Kelly-Marie Jacobs, 30, says she first fell in love with the trade when she read a magazine article about winemaker Debbie Thompson, now Cellar Master at Simonsig farm.
“I always wanted to be an actress. I have 10 years of speech and drama experience but when I read the article about Debbie, I knew that winemaking was my true calling,” she says.
“It was the first time I had even heard about a career as a winemaker, let alone being a woman in the field.”
Kelly-Marie obtained BSc degrees in Viticulture and Oenology at the Stellenbosch University after matriculating from Settlers High School.
Oenology is the science and study of wine and winemaking; while viticulture is the agricultural processes of vine-growing and grape-harvesting.
She worked for four years - from 2013 to 2016 - at the Western Cape Department of Agriculture, under the Elsenburg Agricultural College, where she lectured Oenology, Biochemistry and Wine Marketing, and arranged exchange programmes with the CFPPA wine school in Beaune, France.
“I started at Zonnebloem as Assistant White Winemaker in December 2016 and was promoted to Winemaker by Cellar Master, Elize Coetzee, in July 2019,” says Kelly-Marie.

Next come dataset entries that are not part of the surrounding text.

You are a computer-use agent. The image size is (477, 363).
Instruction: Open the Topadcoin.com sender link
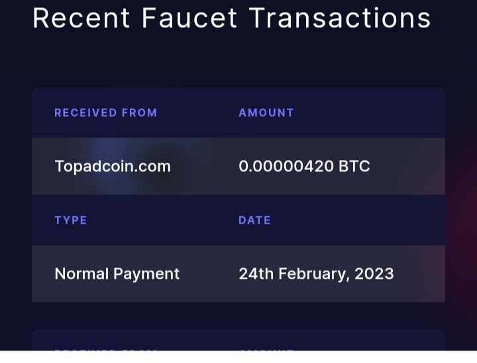(113, 167)
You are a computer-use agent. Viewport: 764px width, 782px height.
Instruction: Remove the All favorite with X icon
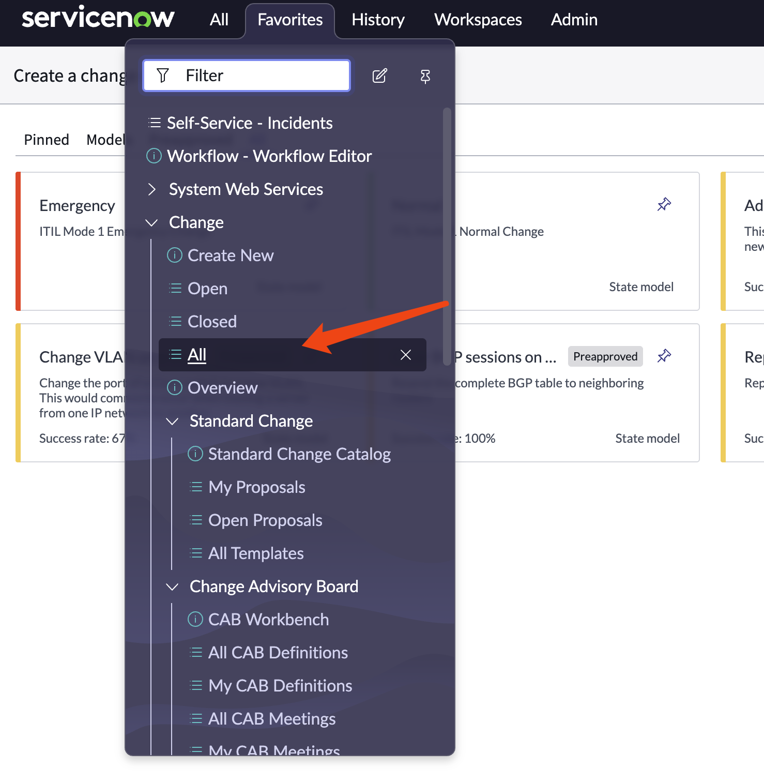pyautogui.click(x=406, y=355)
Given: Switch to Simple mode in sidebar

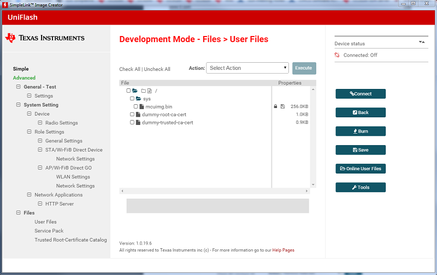Looking at the screenshot, I should (x=21, y=69).
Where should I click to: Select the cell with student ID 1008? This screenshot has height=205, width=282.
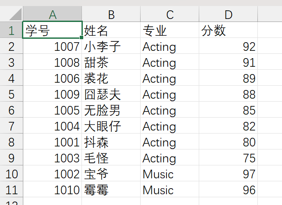pyautogui.click(x=52, y=62)

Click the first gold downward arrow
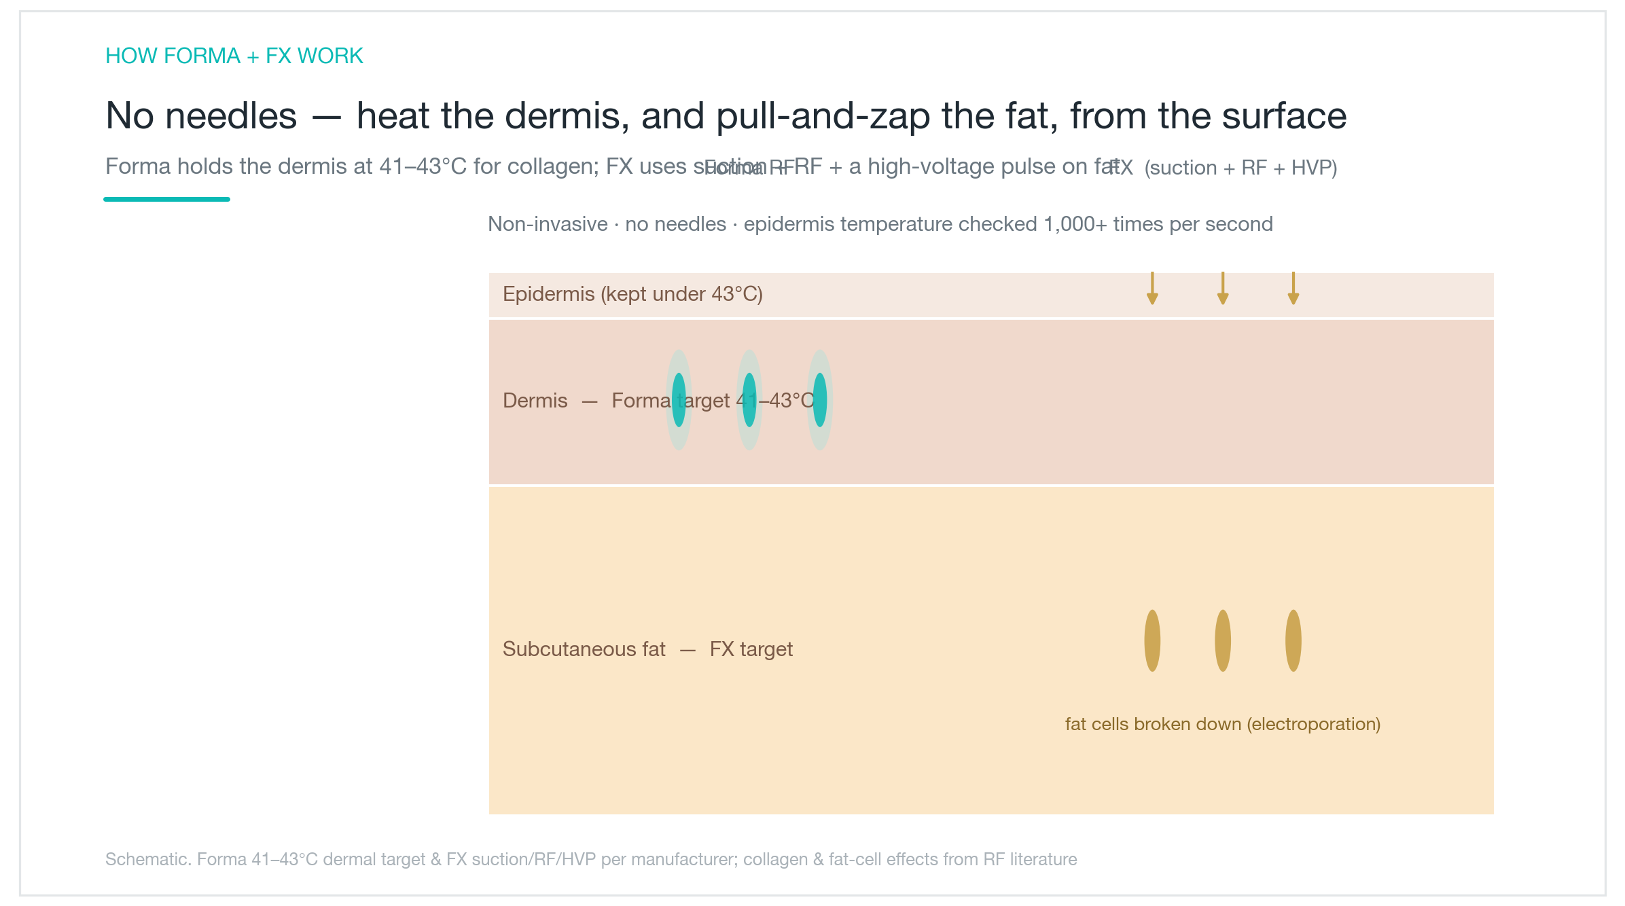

She says making white and red wine is equally challenging but she prefers white because she loves how “delicate and feminine” they are.
Kelly-Marie says she travelled twice to Burgundy in France to do a harvest, and to enhance her knowledge.
“I’ve also been to Argentina in June to explore the region, culture, wines and people.”
She says the job is taxing, especially during harvest when you will find her “slogging away in the cellar”.
“We make numerous trips to the vineyard to check on and evaluate the grapes to decide on the ideal harvesting date for each block of grapes, dependent on cultivar.
“I don’t pick the grapes, but I do taste and sample. In the cellar during harvest, the hours go from 7am in the morning until you finish, whatever time that may be.”
She personally loves a Pinot Noir from Burgundy and South African Sauvignon Blanc, but says any wine in good company is a winner.
She says the winemaking industry is definitely male-dominated but females are making inroads and she knows “lots” of women winemakers.
Kelly Marie says she’s never been victimised, either as a woman, or a coloured woman, in the industry.
“Women of colour are becoming more common in the industry. For me, it’s questioning yourself and your abilities that leads to the feeling of intimidation,” she says.